* What the task asks: Reproduce the records precisely. Every line should be included.

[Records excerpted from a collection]
§

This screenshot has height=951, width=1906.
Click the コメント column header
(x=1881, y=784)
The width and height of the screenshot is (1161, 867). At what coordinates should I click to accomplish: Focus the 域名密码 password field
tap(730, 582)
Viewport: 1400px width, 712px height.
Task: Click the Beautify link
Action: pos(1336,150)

§

* Expected output:
This screenshot has height=951, width=1906.
Click the コメント column header
(x=1881, y=784)
The width and height of the screenshot is (1161, 867). At what coordinates should I click to accomplish: Focus the 域名密码 password field
tap(730, 582)
Viewport: 1400px width, 712px height.
Task: Click the Beautify link
Action: pos(1336,150)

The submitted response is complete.